RUPTURE BRUTALE DES RELATIONS COMMERCIALES ÉTABLIES : LE PRÉAVIS EST DÉSORMAIS PLAFONNÉ

Nouvel article L442-1II du Code de commerce 

En quelques années, la brusque rupture de relations commerciales établies est devenue un élément incontournable du panorama judiciaire français  

Pour mémoire, celui qui rompt une relations commerciales établies avec un partenaire sans préavis ou avec un préavis insuffisant s’expose à des dommages-intérêts qui peuvent s’avérer conséquents.

Tout à fait spécifique au droit français, une telle sanction est analysée comme une survivance de la traditionnelle main mise de l’Etat sur le monde des affaires. 

Jusque très récemment, elle était prévue par l’article L 442-6 I 5° du Code de commerce.

Suite à une ordonnance du 24 avril 2019, la brusque rupture de relations commerciales établies est désormais codifiée sous l’article L 442-1 II du Code de commerce ainsi rédigé :

          « II. – Engage la responsabilité de son auteur et l’oblige à réparer le préjudice causé le fait, par toute personne exerçant des activités de production, de distribution ou de services de rompre brutalement, même partiellement, une relation commerciale établie, en l’absence d’un préavis écrit qui tienne compte notamment de la durée de la relation commerciale, en référence aux usages du commerce ou aux accords interprofessionnels. » 

Qu’est ce qui change ? Les praticiens reconnaîtront que rédaction reste sensiblement identique. 

En réalité, l’apport de l’ordonnance du 29 avril 2019 est dans l’alinéa suivant qui dispose :

           « En cas de litige entre les parties sur la durée du préavis, la responsabilité de l’auteur de la rupture ne peut être engagée du chef d’une durée insuffisante dès lors qu’il a respecté un préavis de dix-huit mois. » 

Autrement dit, le préavis « suffisant » est désormais plafonné à dix-huit mois.

Jusqu’à présent, en cas de litige, le préavis jugé suffisant était fixé par les tribunaux sans aucun plafonnement, les juges prenant en compte non seulement la durée de la relation mais aussi le degré de dépendance de  la victime et ses facultés de retrouver rapidement un partenaire de substitution.  

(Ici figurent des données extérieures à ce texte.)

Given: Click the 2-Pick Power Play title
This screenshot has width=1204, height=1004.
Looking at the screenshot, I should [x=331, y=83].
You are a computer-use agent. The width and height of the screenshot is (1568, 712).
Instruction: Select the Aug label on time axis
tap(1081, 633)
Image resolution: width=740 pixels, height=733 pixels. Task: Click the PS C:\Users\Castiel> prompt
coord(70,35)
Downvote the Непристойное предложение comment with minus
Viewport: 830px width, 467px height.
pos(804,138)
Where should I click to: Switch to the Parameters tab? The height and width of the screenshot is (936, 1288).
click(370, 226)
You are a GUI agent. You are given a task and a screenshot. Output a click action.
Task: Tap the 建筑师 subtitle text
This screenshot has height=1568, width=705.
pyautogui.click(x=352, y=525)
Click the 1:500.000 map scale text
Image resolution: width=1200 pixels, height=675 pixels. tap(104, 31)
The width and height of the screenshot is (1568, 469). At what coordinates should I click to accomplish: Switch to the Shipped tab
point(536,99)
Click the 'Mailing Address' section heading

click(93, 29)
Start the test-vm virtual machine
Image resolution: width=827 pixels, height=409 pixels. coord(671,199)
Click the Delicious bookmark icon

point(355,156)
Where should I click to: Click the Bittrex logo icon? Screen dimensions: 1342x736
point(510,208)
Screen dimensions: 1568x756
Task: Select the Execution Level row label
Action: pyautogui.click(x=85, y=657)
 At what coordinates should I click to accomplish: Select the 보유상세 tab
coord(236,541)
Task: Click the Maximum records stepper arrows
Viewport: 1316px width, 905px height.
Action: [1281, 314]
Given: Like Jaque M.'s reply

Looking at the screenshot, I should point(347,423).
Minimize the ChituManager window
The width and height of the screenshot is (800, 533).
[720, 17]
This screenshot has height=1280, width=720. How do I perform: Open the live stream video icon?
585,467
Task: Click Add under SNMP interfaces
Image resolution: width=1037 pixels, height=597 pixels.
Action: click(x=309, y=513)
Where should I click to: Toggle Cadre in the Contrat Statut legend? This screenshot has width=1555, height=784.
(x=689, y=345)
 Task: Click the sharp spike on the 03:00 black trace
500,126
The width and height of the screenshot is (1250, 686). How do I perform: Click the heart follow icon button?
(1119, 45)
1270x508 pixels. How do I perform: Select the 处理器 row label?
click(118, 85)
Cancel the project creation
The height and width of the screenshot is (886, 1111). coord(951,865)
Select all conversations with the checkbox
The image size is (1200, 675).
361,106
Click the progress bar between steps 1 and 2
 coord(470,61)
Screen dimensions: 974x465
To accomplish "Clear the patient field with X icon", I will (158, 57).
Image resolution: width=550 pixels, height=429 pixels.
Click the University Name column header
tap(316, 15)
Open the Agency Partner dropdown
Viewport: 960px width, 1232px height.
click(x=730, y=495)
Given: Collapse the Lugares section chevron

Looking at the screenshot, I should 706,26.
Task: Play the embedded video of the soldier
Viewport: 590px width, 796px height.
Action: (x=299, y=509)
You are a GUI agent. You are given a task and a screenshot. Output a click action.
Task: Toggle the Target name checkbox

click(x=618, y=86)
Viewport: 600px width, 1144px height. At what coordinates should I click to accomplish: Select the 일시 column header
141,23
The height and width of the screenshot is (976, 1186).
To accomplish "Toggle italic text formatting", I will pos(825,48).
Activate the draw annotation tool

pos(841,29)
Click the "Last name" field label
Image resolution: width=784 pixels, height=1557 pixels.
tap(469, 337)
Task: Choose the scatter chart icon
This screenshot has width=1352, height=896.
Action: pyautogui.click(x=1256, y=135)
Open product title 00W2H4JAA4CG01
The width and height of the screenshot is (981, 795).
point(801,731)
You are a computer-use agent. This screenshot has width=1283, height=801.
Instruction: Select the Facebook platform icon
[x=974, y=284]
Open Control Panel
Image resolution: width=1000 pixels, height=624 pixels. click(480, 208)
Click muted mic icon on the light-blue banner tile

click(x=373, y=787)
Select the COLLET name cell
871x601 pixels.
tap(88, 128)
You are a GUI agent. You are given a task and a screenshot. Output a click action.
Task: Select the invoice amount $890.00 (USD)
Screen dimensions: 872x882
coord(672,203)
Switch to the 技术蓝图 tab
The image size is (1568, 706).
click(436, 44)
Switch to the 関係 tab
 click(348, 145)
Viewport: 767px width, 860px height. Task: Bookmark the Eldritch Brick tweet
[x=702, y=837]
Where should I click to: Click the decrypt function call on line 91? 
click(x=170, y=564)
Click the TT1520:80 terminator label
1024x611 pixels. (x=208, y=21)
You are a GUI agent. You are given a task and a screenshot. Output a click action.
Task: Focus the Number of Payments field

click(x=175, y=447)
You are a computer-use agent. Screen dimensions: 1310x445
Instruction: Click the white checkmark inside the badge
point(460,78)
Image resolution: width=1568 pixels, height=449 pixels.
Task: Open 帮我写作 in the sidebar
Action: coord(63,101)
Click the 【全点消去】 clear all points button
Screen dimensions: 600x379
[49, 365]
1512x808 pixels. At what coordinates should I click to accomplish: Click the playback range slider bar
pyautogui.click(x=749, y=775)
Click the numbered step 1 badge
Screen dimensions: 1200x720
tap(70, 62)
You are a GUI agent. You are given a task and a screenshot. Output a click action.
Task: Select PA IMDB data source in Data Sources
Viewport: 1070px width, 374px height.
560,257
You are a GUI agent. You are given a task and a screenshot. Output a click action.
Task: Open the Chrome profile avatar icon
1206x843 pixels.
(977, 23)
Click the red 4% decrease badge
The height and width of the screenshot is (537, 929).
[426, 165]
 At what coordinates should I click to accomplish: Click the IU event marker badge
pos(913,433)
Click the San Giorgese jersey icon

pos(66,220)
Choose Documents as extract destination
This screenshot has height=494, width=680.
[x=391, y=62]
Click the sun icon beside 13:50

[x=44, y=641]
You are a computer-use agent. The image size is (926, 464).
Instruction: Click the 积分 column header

En pratique, des préavis atteignant ou dépassant dix-huit mois restaient inhabituels mais pas exceptionnels.

On a ainsi vu des décisions retenir un préavis de trois ans au bénéfice d’un distributeur compte tenu de ses difficultés à trouver un fournisseur répondant aux exigences précises du marché (Paris, 7 janvier 2015) ou encore un préavis de vingt-quatre mois dans le cadre d’une relation de concession exclusive de trente-cinq ans, dont la rupture avait entrainé la nécessité de restructurer l’entreprise victime (Amiens, 2 juin 2015).

Le plafonnement aura au moins le mérite de fixer une borne même si elle peut paraître très élevée. Rappelons que la rupture se fait aux risques et périls de celui qui en prend l’initiative et il est souvent périlleux de faire une anticipation du préavis qui serait jugé suffisant par un juge. 

L’ordonnance ne prévoit pas de disposition transitoire concernant le nouvel article L 442-1 du Code de commerce. Dès lors que les règles sur les pratiques restrictives de concurrence sont considérées comme d’ordre public, on peut admettre qu’il est d’application immédiate qu’il y ait ou non un contrat écrit sous-jacent à la relation.